Among Pro Tour teams, three teams stood out in 2021: Alpecin Fenix out-earned twelve World Tour teams, while Arkea Samsic and Team TotalEnergies earned points like the weakest World Tour squads. The projections see modest regression for both Alpecin and Arkea driven by regression for their top performers and not particularly strong transfers. Team TotalEnergies added Peter Sagan – once the best rider in the world – and should be improved by 30% due to their quality of transfers, but they also are a quite old team which means their gains will probably be more modest in the end.
Among others, Kern Pharma is a very young team which should improve due to aging of their riders. They also signed Hector Carretero from Movistar World Tour team who would’ve ranked third on their team in points in 2021. Along with that, they lose only a single rider from 2021.

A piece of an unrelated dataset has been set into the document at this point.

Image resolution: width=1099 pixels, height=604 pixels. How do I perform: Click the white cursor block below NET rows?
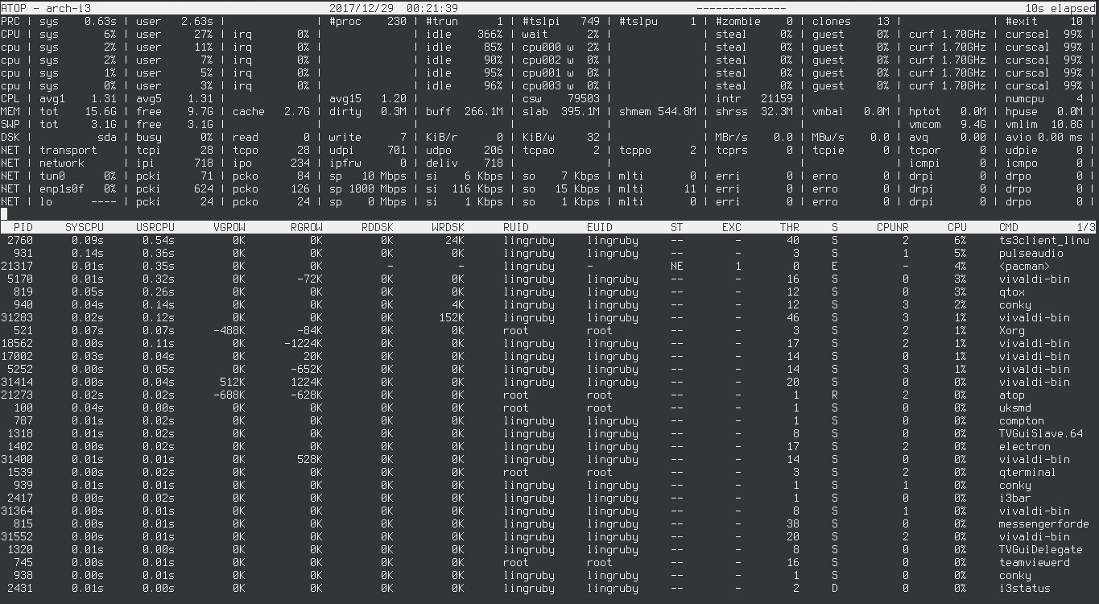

Uno-X is a team which the projections aren’t particularly high on, but which may be able to improve in ways the models are ignorant of. They are adding Tobias and Anders Halland Johannsen – two elite U23 riders who finished 1st/2nd (Tobias) and 7th/8th (Anders) in the two major U23 races in France and Italy. The U23 points scales on PCS are probably underweighted relative to the difficulty of those races so the Johannsen’s are better positioned to earn points. Not accounting for new opportunities / lesser opportunities for transferred riders is another blind-spot of my model.